━━ Data to process
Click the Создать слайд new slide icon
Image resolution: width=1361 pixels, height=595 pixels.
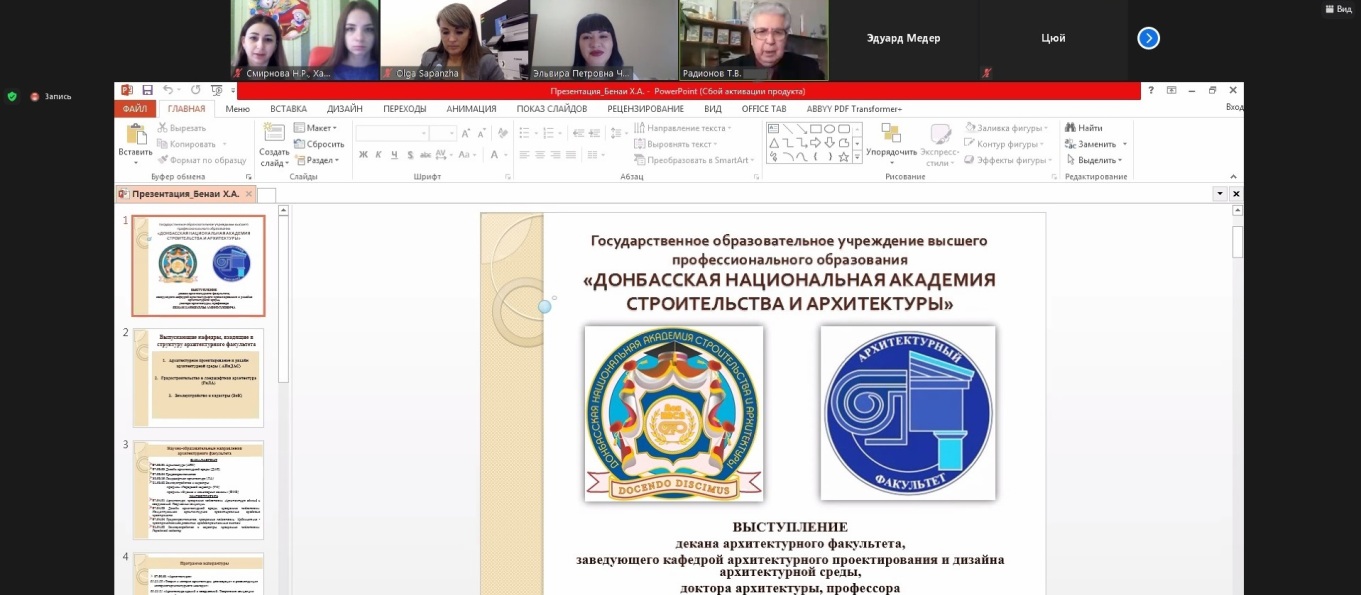pyautogui.click(x=273, y=134)
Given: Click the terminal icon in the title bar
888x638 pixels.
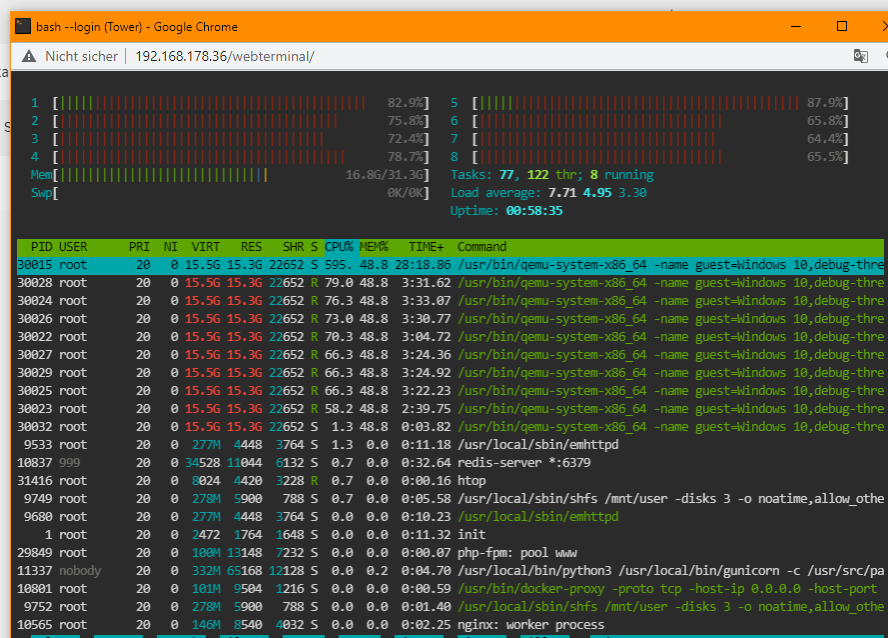Looking at the screenshot, I should (x=23, y=27).
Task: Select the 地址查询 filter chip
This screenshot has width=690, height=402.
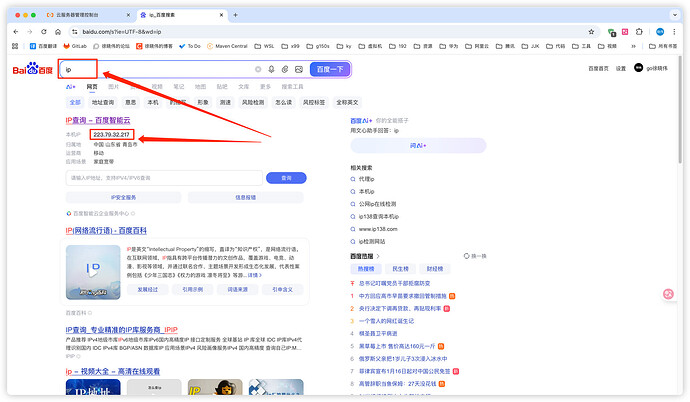Action: (103, 102)
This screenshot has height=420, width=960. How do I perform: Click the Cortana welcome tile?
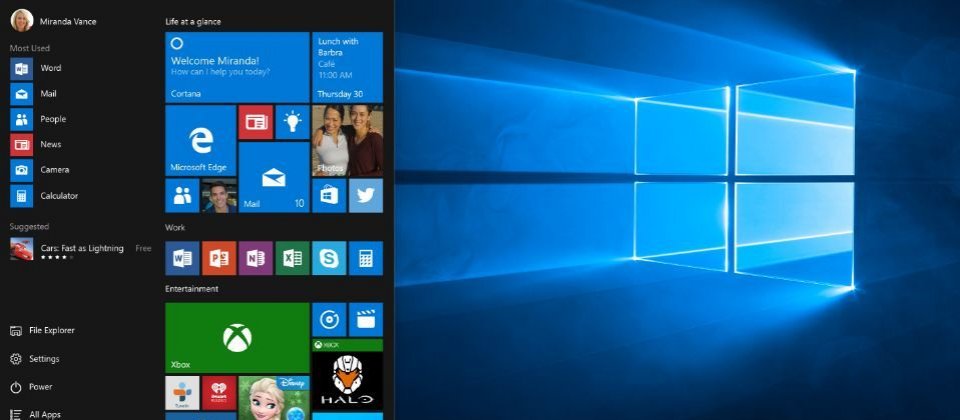[237, 67]
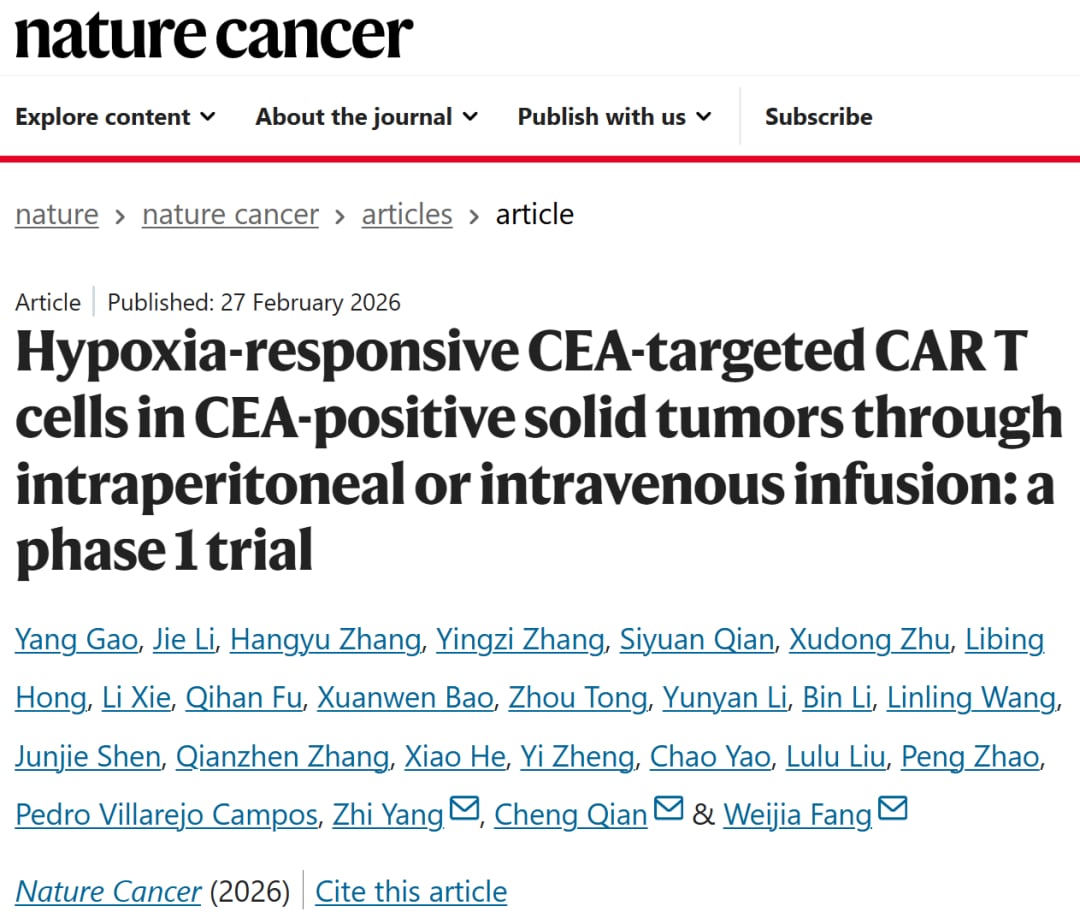Open email contact for Zhi Yang
The width and height of the screenshot is (1080, 918).
pos(464,807)
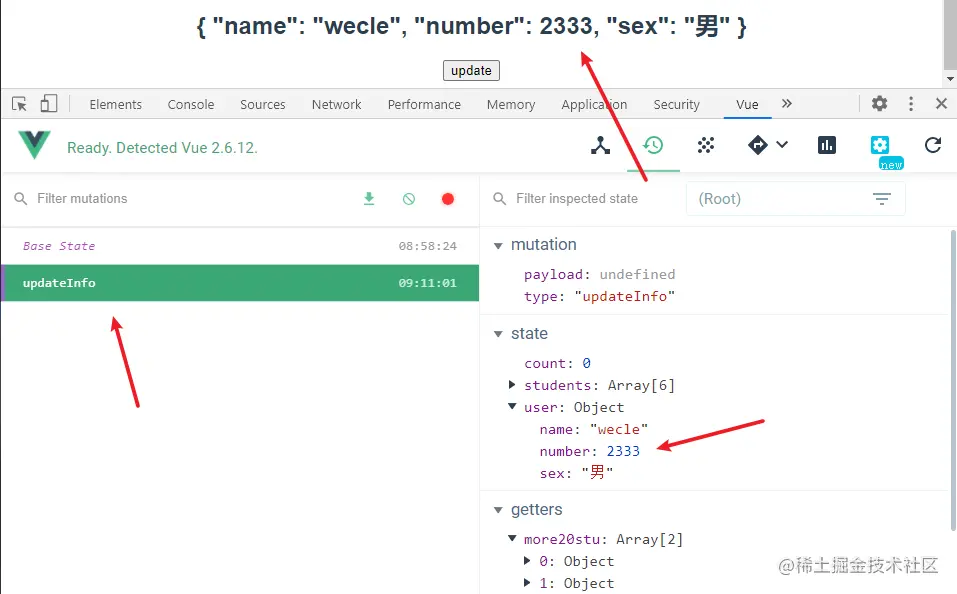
━━━━
→ **Exercise brief**
Set down only the lines from the one with "888x638 pixels." through the end of the entries, exactly as they appear, leaving out each picture.

→ **Answer space**
888x638 pixels.
Looking at the screenshot, I should (x=23, y=27).
Task: Select the 地址查询 filter chip
This screenshot has width=690, height=402.
Action: (103, 102)
This screenshot has height=420, width=960. How do I perform: Click the Cortana welcome tile?
[237, 67]
Open email contact for Zhi Yang
The width and height of the screenshot is (1080, 918).
pos(464,807)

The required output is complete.